Re: Predictable and consistent net interface naming in guests

Laine Stump <laine@xxxxxxxxxx> · Thu, 8 Dec 2022 11:44:14 -0500

On 12/8/22 11:15 AM, Julia Suvorova wrote:
On Thu, Nov 3, 2022 at 9:26 AM Amnon Ilan <ailan@xxxxxxxxxx> wrote:

On Thu, Nov 3, 2022 at 12:13 AM Amnon Ilan <ailan@xxxxxxxxxx> wrote:

On Wed, Nov 2, 2022 at 6:47 PM Laine Stump <laine@xxxxxxxxxx> wrote:

On 11/2/22 11:58 AM, Igor Mammedov wrote:
On Wed, 2 Nov 2022 15:20:39 +0000
Daniel P. Berrangé <berrange@xxxxxxxxxx> wrote:

On Wed, Nov 02, 2022 at 04:08:43PM +0100, Igor Mammedov wrote:
On Wed, 2 Nov 2022 10:43:10 -0400
Laine Stump <laine@xxxxxxxxxx> wrote:

On 11/1/22 7:46 AM, Igor Mammedov wrote:
On Mon, 31 Oct 2022 14:48:54 +0000
Daniel P. Berrangé <berrange@xxxxxxxxxx> wrote:

On Mon, Oct 31, 2022 at 04:32:27PM +0200, Edward Haas wrote:
Hi Igor and Laine,

I would like to revive a 2 years old discussion [1] about consistent network
interfaces in the guest.

That discussion mentioned that a guest PCI address may change in two cases:
- The PCI topology changes.
- The machine type changes.

Usually, the machine type is not expected to change, especially if one
wants to allow migrations between nodes.
I would hope to argue this should not be problematic in practice, because
guest images would be made per a specific machine type.

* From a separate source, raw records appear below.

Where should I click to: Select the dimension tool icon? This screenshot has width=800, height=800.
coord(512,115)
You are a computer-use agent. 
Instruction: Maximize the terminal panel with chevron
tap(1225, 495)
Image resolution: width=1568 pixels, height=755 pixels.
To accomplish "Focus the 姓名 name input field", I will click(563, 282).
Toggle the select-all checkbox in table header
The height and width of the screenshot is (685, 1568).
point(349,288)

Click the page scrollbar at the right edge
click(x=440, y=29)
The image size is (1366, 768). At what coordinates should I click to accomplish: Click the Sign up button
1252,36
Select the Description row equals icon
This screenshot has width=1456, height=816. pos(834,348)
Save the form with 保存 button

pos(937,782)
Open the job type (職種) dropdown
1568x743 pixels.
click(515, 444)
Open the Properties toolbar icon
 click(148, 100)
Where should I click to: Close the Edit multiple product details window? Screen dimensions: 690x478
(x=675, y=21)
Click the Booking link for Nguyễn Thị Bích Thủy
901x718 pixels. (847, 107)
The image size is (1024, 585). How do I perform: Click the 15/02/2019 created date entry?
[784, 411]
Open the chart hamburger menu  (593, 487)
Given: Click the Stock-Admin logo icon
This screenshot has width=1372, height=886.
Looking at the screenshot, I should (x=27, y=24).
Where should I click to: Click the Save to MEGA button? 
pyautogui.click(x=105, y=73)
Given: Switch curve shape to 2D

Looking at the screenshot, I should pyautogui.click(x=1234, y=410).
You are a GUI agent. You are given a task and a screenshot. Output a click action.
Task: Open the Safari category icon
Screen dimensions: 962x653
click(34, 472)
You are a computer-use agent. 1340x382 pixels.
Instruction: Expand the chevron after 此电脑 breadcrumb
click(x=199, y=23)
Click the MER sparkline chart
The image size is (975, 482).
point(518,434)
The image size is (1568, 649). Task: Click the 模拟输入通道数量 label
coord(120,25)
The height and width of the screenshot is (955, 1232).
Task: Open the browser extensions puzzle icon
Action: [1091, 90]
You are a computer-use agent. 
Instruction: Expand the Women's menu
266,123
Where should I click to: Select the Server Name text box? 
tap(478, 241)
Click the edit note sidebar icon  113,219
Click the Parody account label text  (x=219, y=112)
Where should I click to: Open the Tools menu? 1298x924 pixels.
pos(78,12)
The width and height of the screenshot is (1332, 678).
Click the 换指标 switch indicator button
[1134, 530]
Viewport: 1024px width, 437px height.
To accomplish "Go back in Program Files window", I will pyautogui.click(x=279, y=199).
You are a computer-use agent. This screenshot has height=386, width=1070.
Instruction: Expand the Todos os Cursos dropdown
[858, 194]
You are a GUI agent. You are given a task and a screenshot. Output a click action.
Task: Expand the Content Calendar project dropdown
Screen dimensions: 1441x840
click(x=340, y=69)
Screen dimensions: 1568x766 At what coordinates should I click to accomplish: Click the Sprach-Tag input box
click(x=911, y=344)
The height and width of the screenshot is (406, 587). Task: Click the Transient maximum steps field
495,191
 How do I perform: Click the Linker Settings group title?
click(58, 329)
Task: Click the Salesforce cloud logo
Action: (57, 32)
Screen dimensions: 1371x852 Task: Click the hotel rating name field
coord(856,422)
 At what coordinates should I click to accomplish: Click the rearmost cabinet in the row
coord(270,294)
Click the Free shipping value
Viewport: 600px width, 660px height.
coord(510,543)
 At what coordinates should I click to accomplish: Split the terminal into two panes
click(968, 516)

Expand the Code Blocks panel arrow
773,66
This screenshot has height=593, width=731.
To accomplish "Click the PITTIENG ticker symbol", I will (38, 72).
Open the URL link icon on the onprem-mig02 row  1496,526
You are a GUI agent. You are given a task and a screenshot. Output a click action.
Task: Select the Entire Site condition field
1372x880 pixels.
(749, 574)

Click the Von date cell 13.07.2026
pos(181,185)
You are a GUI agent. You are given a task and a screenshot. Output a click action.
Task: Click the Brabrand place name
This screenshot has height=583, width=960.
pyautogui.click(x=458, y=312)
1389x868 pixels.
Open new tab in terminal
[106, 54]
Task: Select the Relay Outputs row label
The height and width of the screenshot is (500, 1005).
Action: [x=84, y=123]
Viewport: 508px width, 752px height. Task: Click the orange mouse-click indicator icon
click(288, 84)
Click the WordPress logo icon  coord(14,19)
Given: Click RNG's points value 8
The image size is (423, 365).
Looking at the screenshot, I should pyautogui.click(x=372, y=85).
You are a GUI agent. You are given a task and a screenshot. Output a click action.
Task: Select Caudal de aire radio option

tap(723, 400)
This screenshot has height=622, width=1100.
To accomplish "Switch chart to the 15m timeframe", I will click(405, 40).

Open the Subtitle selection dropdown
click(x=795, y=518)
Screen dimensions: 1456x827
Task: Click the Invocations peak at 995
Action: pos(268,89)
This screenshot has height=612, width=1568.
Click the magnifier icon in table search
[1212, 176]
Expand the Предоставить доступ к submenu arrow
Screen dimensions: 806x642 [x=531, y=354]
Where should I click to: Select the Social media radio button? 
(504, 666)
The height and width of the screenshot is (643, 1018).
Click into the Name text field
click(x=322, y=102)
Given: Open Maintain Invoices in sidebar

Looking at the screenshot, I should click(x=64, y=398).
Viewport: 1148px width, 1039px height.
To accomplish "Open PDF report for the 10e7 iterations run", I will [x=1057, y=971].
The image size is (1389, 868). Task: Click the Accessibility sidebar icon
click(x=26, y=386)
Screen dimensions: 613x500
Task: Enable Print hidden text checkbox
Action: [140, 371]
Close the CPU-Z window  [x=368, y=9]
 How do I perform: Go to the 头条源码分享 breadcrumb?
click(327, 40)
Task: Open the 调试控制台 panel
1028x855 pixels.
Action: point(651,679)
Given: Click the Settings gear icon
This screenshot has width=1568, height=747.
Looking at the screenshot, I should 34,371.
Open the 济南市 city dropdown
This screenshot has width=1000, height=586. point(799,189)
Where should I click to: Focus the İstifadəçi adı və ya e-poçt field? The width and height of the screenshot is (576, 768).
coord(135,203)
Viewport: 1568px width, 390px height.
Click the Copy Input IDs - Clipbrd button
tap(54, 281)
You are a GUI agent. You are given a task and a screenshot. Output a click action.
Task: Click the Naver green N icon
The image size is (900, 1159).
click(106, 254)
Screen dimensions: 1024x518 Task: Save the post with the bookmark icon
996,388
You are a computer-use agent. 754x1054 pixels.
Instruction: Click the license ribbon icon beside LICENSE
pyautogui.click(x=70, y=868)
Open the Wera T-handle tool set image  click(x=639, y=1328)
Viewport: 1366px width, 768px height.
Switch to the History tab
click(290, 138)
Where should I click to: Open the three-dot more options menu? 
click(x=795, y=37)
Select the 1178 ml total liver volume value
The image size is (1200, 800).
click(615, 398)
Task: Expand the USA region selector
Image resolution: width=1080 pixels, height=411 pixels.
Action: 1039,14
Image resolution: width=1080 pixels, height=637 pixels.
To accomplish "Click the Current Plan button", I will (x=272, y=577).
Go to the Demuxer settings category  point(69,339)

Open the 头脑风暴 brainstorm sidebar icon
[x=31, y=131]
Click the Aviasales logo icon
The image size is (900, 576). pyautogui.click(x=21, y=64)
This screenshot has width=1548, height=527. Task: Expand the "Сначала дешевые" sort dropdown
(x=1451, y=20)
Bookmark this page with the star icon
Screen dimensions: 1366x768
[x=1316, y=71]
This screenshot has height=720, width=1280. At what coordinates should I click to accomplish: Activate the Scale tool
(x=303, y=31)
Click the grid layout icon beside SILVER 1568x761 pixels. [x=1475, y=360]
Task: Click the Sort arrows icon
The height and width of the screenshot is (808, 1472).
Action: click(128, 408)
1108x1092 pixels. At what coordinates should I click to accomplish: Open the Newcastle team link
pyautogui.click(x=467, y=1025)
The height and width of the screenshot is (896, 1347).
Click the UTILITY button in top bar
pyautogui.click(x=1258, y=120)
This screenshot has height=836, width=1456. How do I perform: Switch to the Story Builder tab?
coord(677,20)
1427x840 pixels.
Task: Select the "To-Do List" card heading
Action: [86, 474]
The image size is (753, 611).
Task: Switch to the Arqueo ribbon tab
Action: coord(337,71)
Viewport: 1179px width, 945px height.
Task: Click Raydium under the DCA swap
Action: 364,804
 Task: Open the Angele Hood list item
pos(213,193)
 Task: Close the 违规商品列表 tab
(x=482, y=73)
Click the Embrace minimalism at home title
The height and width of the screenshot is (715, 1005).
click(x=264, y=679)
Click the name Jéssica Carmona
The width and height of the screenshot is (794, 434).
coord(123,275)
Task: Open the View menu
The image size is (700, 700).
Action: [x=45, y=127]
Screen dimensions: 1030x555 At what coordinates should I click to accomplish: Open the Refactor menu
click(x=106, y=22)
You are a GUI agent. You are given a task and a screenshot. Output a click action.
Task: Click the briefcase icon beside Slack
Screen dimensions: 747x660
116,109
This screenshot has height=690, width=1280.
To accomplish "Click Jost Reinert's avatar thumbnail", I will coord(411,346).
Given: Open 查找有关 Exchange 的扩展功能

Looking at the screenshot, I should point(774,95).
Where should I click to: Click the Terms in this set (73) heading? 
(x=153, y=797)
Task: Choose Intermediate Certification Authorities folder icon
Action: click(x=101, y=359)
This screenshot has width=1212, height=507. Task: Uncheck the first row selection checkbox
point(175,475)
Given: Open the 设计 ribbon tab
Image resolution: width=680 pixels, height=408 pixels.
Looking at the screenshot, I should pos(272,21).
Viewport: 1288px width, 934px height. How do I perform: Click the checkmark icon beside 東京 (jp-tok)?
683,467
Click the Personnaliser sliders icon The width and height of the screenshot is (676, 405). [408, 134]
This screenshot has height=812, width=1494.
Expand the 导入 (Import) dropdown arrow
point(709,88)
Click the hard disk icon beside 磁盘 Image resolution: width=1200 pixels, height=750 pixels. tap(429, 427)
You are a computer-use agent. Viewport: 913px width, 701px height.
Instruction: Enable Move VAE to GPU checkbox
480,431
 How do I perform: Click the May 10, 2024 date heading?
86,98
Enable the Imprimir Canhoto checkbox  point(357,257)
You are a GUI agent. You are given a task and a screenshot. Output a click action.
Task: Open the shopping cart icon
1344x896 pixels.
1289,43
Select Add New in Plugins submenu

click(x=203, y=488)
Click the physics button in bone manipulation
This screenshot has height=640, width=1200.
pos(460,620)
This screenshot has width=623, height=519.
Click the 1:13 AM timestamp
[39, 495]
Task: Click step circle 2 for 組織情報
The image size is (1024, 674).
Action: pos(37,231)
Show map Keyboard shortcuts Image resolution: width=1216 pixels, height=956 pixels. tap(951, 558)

Regarding the PCI topology, I am not sure I understand what changes
need to occur to the domxml for a defined guest PCI address to change.
The only think that I can think of is a scenario where hotplug/unplug is
used,
but even then I would expect existing devices to preserve their PCI address
and the plug/unplug device to have a reserved address managed by the one
acting on it (the management system).

Could you please help clarify in which scenarios the PCI topology can cause
a mess to the naming of interfaces in the guest?

Are there any plans to add the acpi_index support?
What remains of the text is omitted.